La película se ha convertido en un referente para discutir el #MeToo en México y cuestionar los límites éticos del cine. Con interpretaciones intensas y un guion afilado, es una de las contendientes más fuertes rumbo al Ariel.

Pedro Páramo

El director de fotografía Rodrigo Prieto debuta como realizador adaptando la novela icónica de Juan Rulfo. Pedro Páramo narra la llegada de Juan Preciado a Comala en busca de su padre, solo para descubrir un pueblo habitado por fantasmas y recuerdos que nunca descansan.

La cinta explora lo inasible del texto original con una propuesta visual poderosa, que conjuga el realismo mágico con un rigor cinematográfico impecable. Su sola existencia ya marca un hito en el cine mexicano.

La cocina

Alonso Ruizpalacios lleva a la pantalla grande la obra de Arnold Wesker, ambientada en un restaurante neoyorquino donde trabajan migrantes indocumentados. La desaparición de dinero de la caja desata un microcosmos de tensiones raciales, sociales y económicas.

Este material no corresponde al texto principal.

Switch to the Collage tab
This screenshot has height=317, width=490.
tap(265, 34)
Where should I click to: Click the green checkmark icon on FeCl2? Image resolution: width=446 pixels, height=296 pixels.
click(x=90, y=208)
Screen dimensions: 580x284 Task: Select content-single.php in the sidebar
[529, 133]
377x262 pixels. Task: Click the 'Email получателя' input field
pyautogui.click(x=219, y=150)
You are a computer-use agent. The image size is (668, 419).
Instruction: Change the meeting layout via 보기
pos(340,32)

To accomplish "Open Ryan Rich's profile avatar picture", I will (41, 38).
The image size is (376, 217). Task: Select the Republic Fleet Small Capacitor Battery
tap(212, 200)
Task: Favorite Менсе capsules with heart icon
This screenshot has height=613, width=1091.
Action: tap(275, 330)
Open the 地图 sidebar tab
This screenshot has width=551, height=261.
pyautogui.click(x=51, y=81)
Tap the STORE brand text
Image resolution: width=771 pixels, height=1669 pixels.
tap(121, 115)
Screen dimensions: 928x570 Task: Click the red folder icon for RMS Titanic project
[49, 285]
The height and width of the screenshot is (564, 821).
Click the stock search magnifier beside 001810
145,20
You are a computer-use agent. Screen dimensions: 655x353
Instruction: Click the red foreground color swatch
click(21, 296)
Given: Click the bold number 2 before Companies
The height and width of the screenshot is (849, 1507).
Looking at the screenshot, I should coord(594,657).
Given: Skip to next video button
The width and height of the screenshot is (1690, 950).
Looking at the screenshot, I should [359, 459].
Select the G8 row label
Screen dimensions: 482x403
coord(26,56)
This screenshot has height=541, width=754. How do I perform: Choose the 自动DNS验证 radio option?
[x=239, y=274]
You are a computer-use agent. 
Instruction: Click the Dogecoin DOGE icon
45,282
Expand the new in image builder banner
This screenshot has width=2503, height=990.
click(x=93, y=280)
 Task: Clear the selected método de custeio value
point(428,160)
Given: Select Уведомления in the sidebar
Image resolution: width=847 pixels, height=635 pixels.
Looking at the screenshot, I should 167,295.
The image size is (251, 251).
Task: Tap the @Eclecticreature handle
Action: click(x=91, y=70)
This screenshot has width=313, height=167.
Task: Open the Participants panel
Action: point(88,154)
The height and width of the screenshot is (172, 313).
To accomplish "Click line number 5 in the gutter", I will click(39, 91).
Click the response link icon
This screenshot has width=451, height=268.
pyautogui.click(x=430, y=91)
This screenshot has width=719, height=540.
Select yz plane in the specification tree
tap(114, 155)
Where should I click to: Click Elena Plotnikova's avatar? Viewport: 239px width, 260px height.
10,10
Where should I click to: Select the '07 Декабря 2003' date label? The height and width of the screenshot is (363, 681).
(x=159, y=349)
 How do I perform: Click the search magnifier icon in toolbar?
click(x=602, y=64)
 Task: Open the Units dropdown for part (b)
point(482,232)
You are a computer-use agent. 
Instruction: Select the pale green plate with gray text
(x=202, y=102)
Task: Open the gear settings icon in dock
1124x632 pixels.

Filmada en blanco y negro, la película es una radiografía brutal sobre la precariedad laboral, los sueños rotos y el costo de pertenecer en un país ajeno. Una apuesta estética y política que resuena con fuerza rumbo a los Ariel.

Sujo

Astrid Rondero y Fernanda Valadez presentan la historia de un niño que hereda la sombra de la violencia tras la muerte de su padre sicario. La película acompaña su crecimiento en un entorno hostil, donde debe decidir entre repetir el destino de su familia o trazar un camino distinto.

Sujo destaca por narrar la violencia desde la intimidad, con un enfoque sensible que se aleja de la espectacularización del crimen. Una obra conmovedora que ya ha sido aplaudida en festivales internacionales.

No nos moverán

Ópera prima de Pierre Saint Martin, la película se adentra en la memoria histórica de México. Décadas después de la Masacre de Tlatelolco, una abogada sigue luchando por justicia por la muerte de su hermano. Al descubrir nueva información, decide enfrentarse al responsable militar, aun a costa de su vida personal.

La cinta mezcla lo íntimo y lo político, recordándonos que las heridas colectivas aún laten y que el cine tiene la capacidad de mantener viva la memoria.

***

Los Premios Ariel 2025 no solo celebran al mejor cine mexicano del año, también confirman una tendencia: las películas nacionales están dispuestas a incomodar, a mirar de frente la violencia y la desigualdad, a explorar la memoria colectiva y a dialogar con la literatura y el teatro.

Ver estas películas antes de la ceremonia es acercarse al pulso real de lo que significa hacer cine en México hoy: un acto de valentía, de memoria y de resistencia.